[Problem description]:
Output every entry below word for word, without its pictures.

Stored data entries
== == ==
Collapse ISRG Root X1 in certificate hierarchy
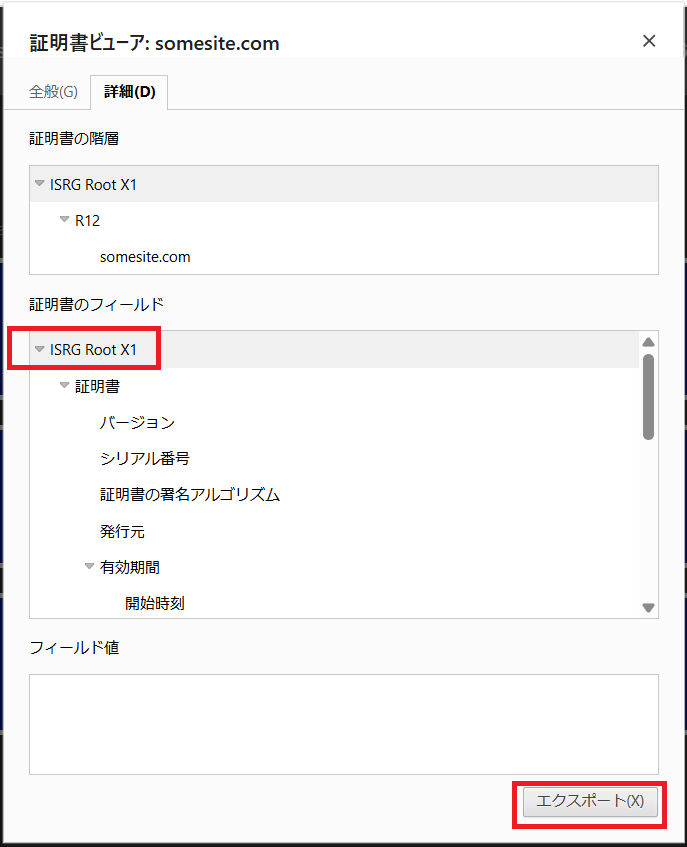pos(40,184)
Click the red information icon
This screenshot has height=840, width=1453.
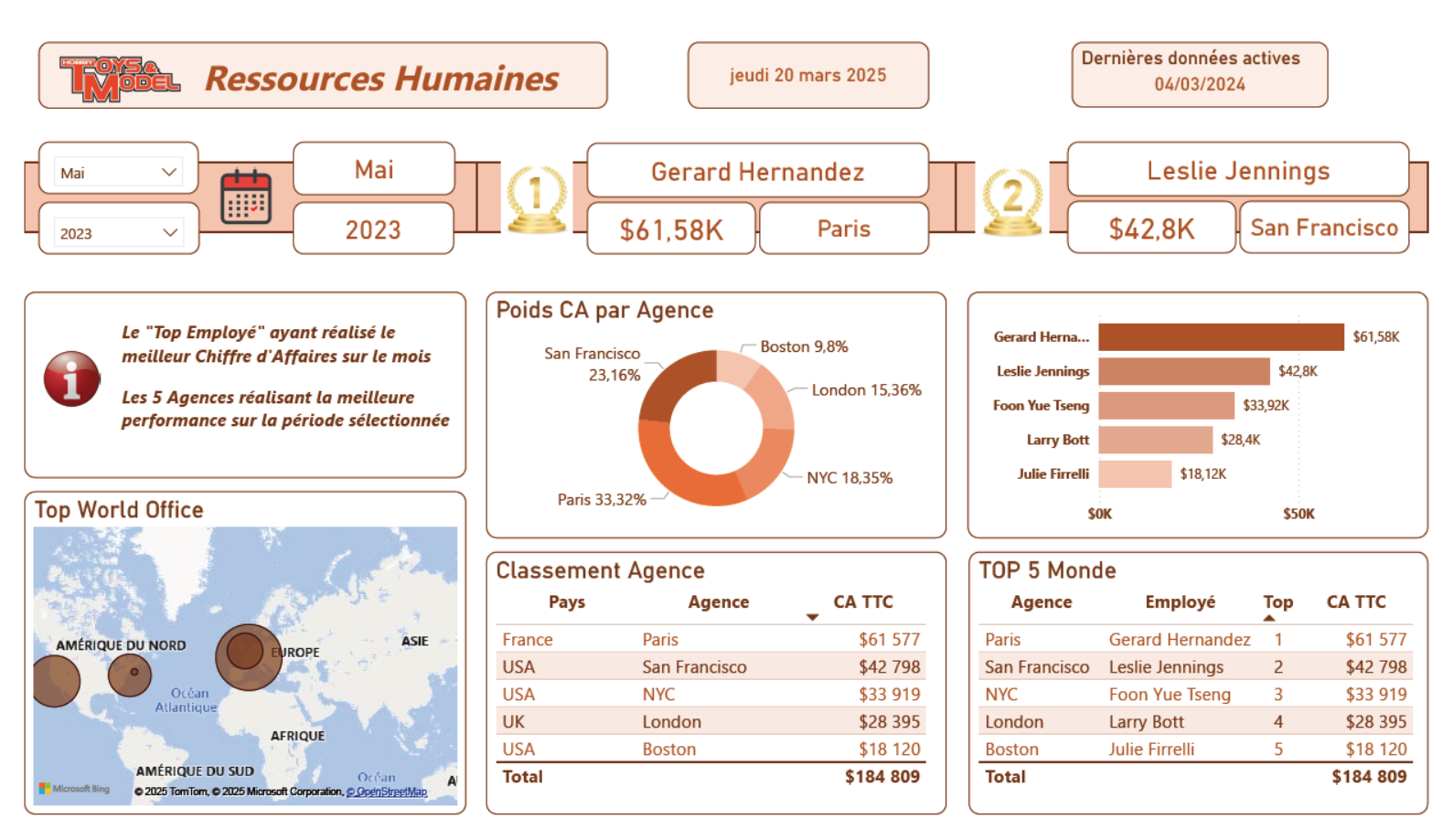click(x=71, y=378)
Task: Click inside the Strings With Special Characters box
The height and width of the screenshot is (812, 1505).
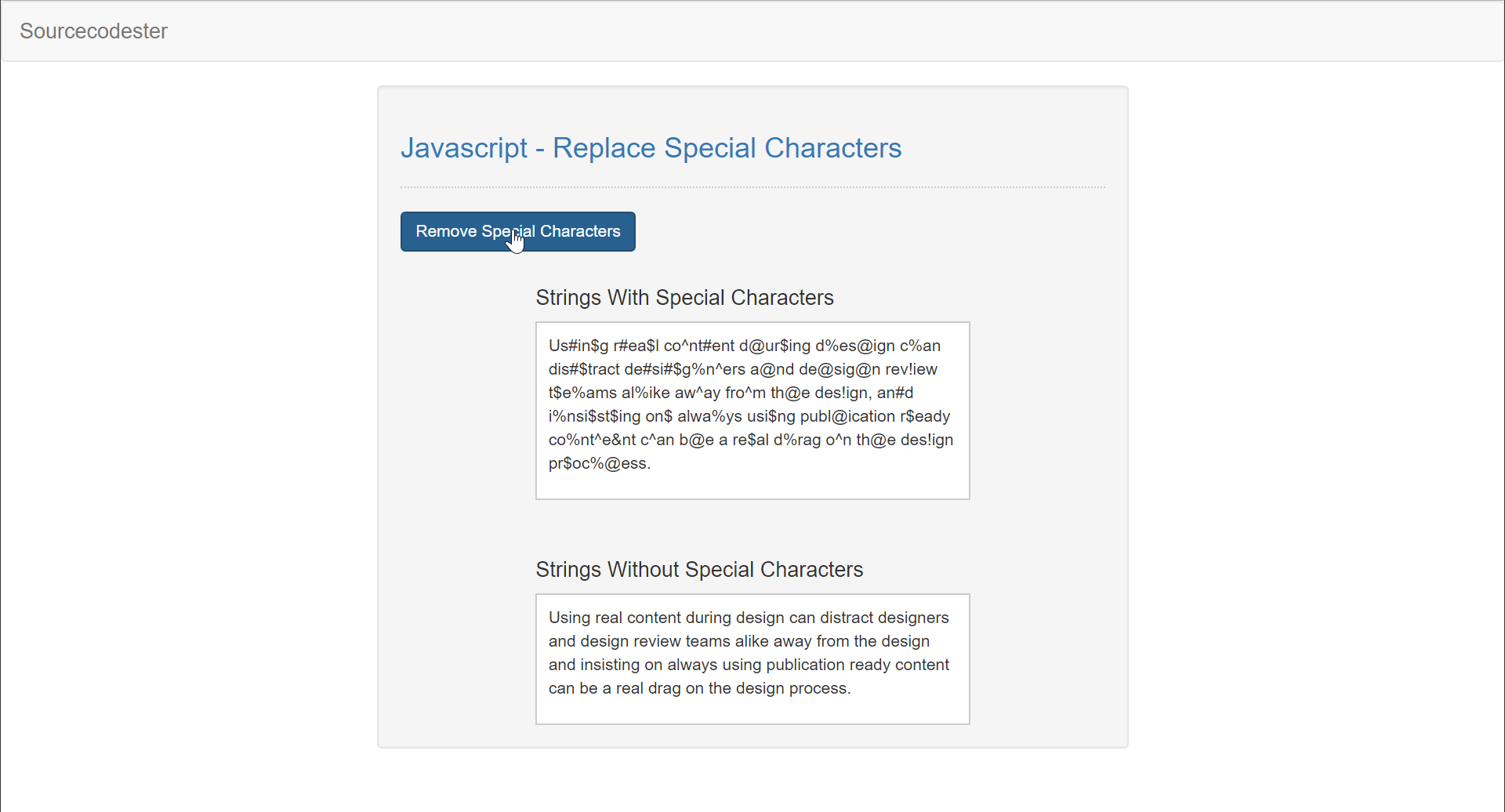Action: pos(751,408)
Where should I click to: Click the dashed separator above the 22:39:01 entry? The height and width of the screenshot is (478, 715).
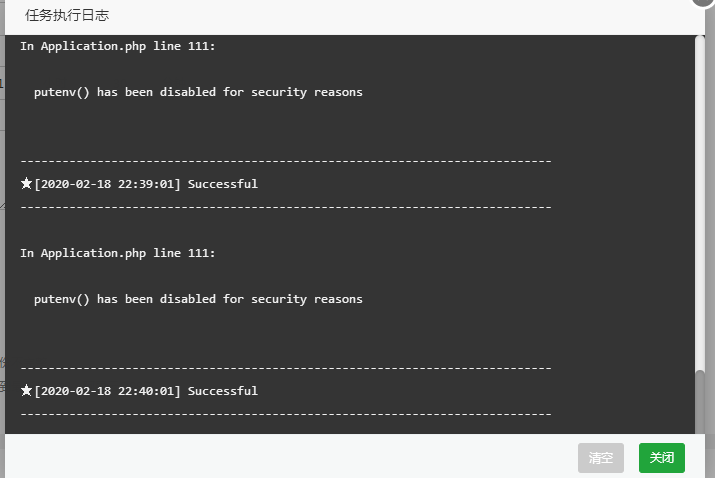click(x=285, y=161)
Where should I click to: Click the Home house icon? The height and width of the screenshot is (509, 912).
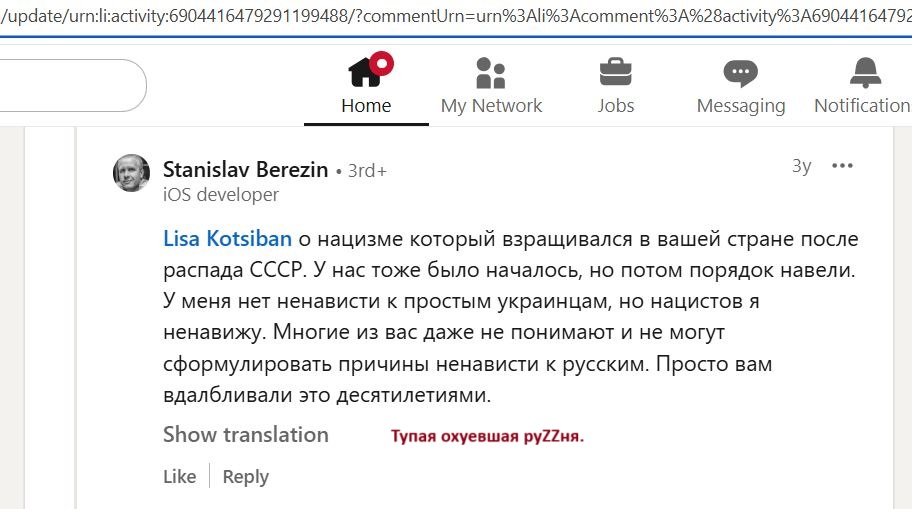[x=365, y=73]
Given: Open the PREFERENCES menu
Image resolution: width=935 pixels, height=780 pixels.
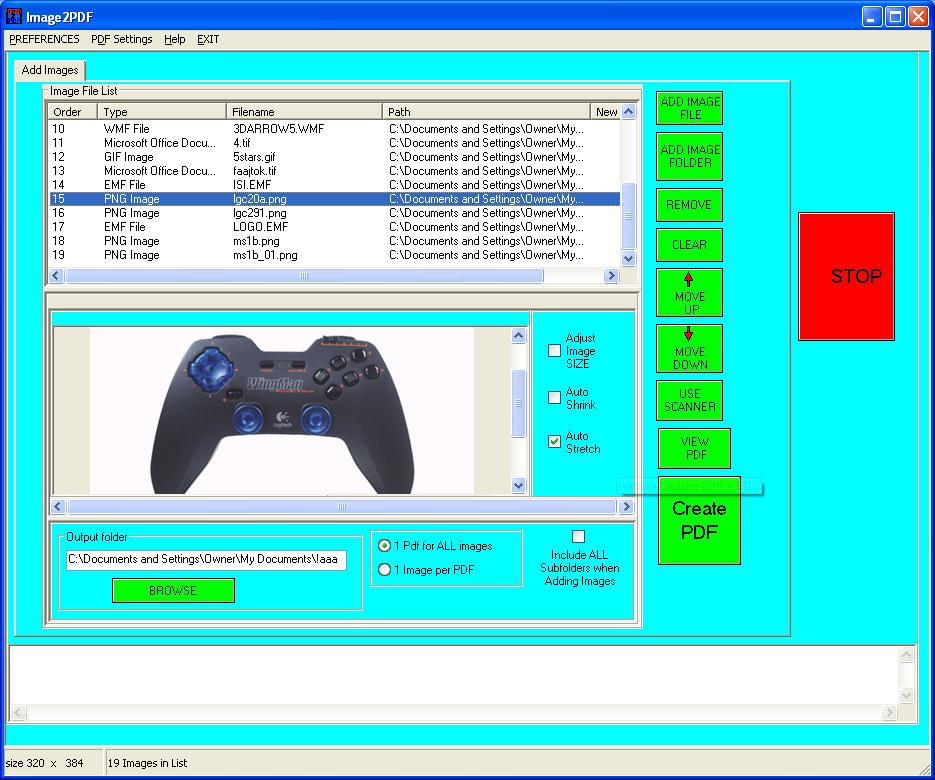Looking at the screenshot, I should pos(44,39).
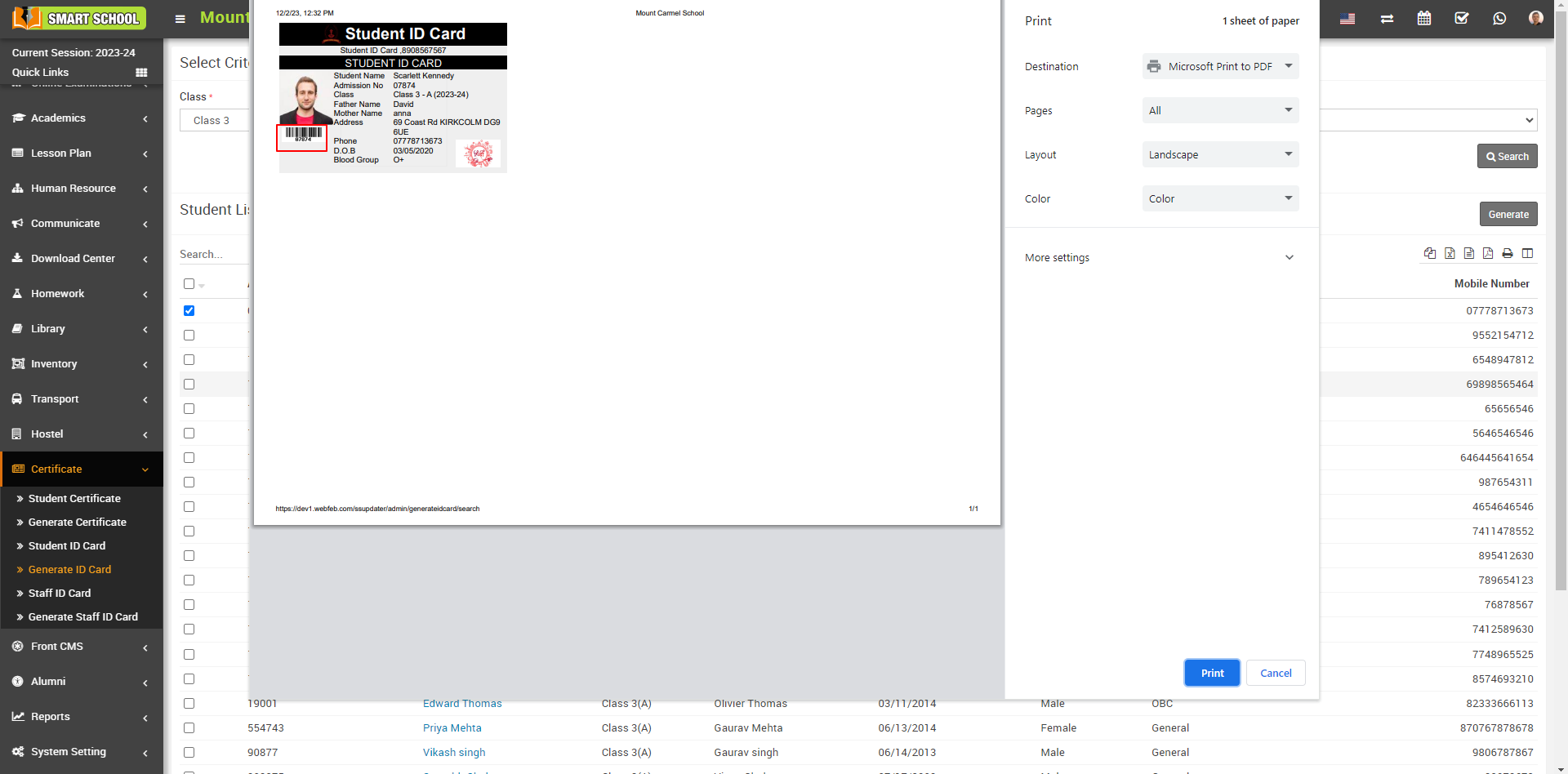Expand More settings in print dialog

pos(1160,257)
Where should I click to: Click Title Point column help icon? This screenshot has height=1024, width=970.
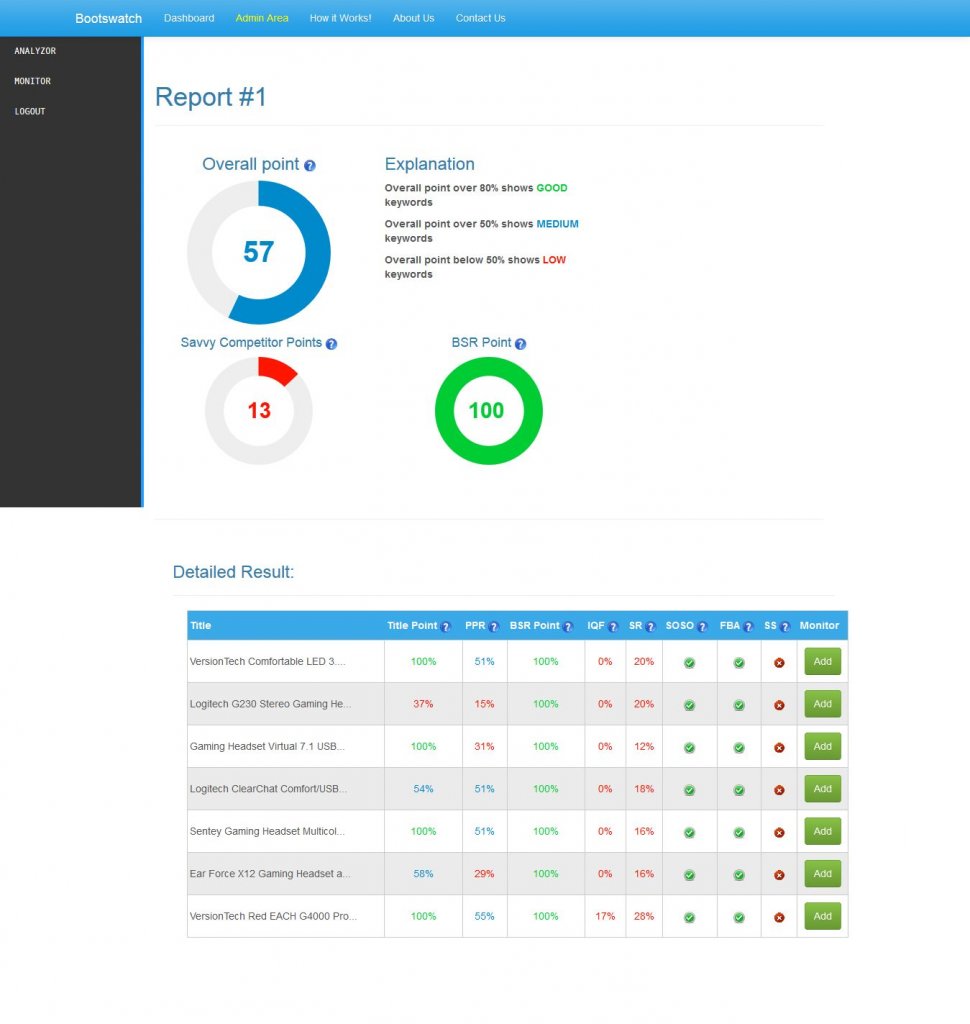[446, 627]
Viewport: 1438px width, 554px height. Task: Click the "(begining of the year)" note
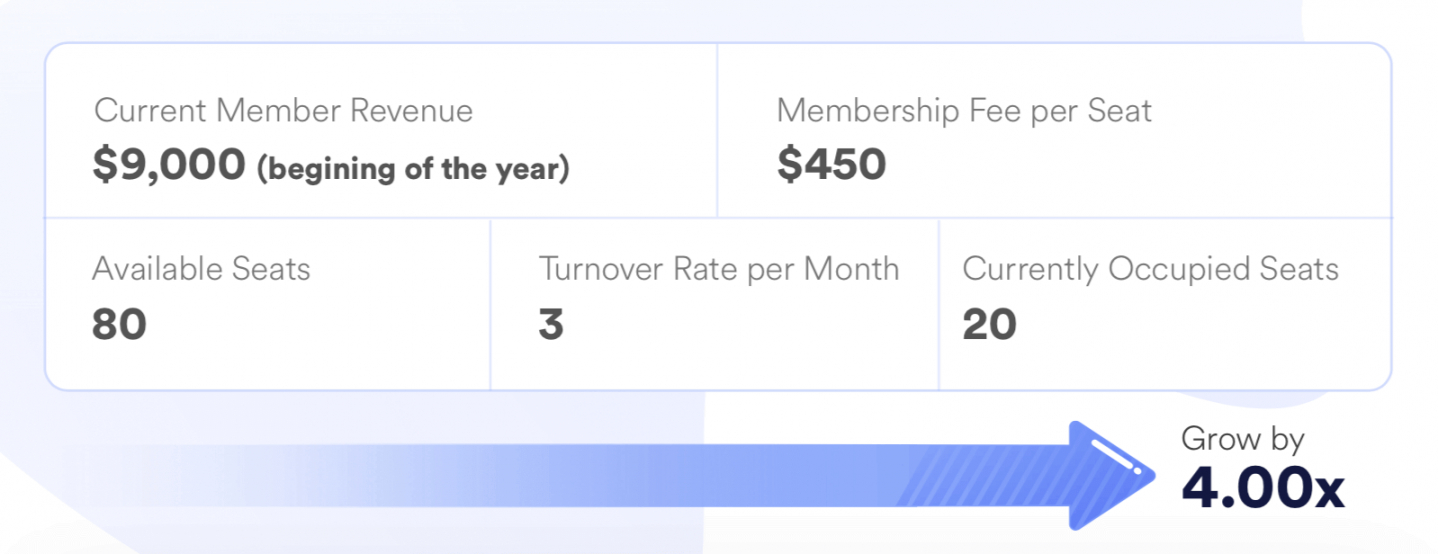tap(413, 169)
== == ==
[Response to this task]:
Collapse ISRG Root X1 in certificate hierarchy
pos(40,184)
Click the red information icon
This screenshot has height=840, width=1453.
click(x=71, y=378)
Task: Click inside the Strings With Special Characters box
The height and width of the screenshot is (812, 1505).
Action: pos(751,408)
Where should I click to: Click the dashed separator above the 22:39:01 entry? The height and width of the screenshot is (478, 715).
click(x=285, y=161)
Where should I click to: Click the Home house icon? The height and width of the screenshot is (509, 912).
[x=365, y=73]
Given: Open the PREFERENCES menu
Image resolution: width=935 pixels, height=780 pixels.
Looking at the screenshot, I should pos(44,39).
Expand More settings in print dialog

pos(1160,257)
Where should I click to: Click Title Point column help icon? This screenshot has height=1024, width=970.
[446, 627]
Viewport: 1438px width, 554px height. Task: Click the "(begining of the year)" note
tap(413, 169)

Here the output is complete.